■ WRITTEN EXERCISE:
Count the lines in the listing below that contain the string "screenshot", treating uppercase and lowercase as different, and reply with only the number.

■ DATA PROVIDED:
--------------------

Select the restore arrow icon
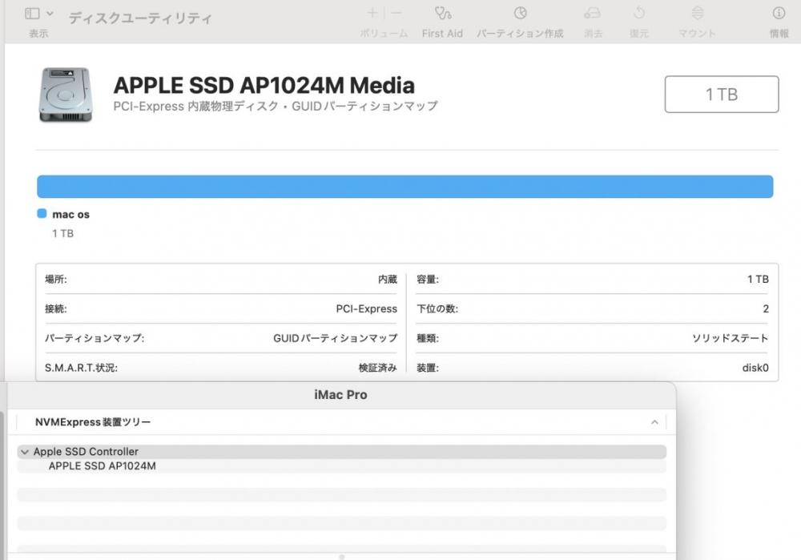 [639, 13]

--------------------

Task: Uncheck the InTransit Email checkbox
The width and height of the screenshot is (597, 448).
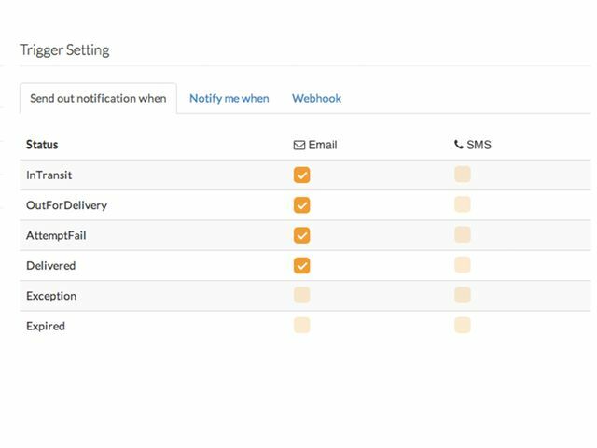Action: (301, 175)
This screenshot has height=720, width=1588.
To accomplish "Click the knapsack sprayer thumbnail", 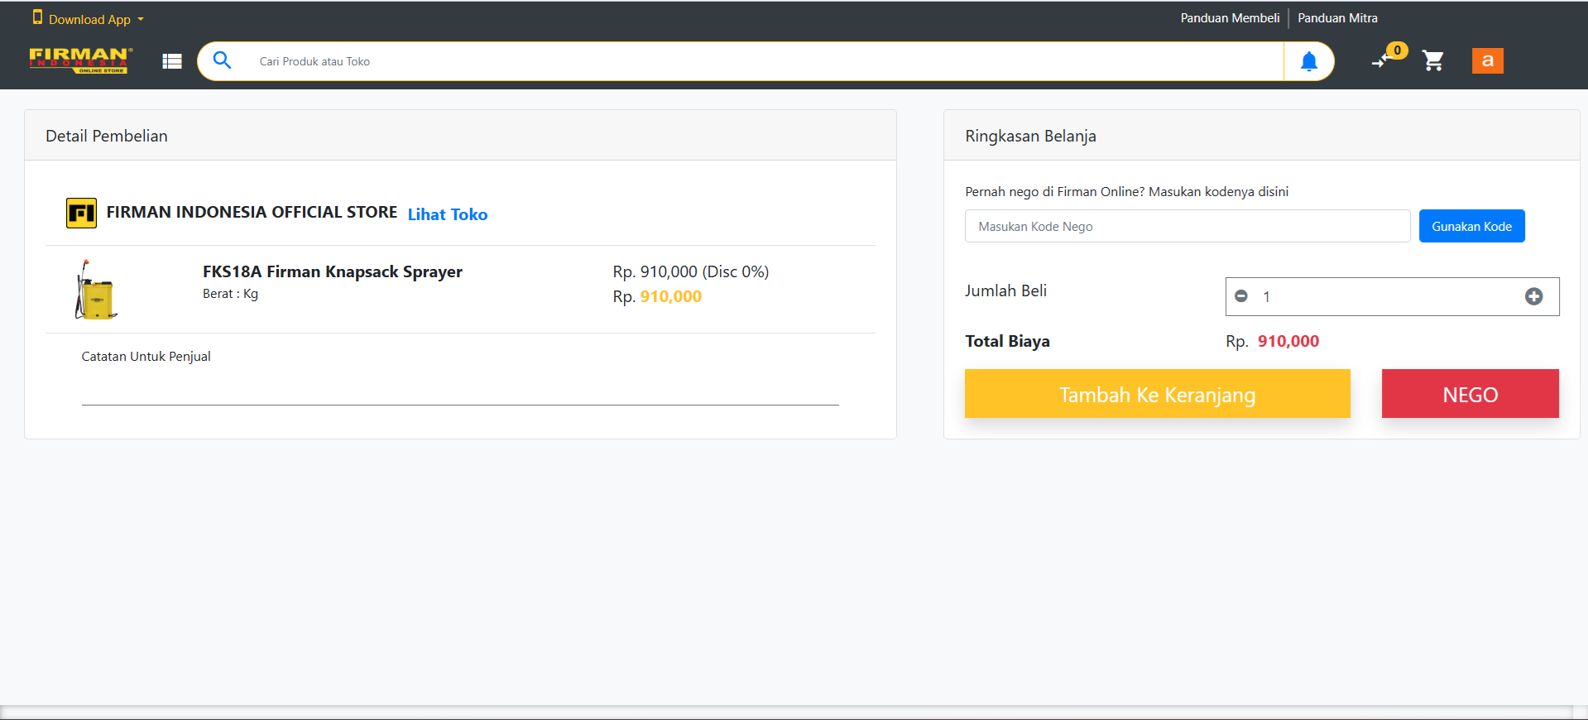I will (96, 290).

--------------------

■ EXERCISE ANSWER:
2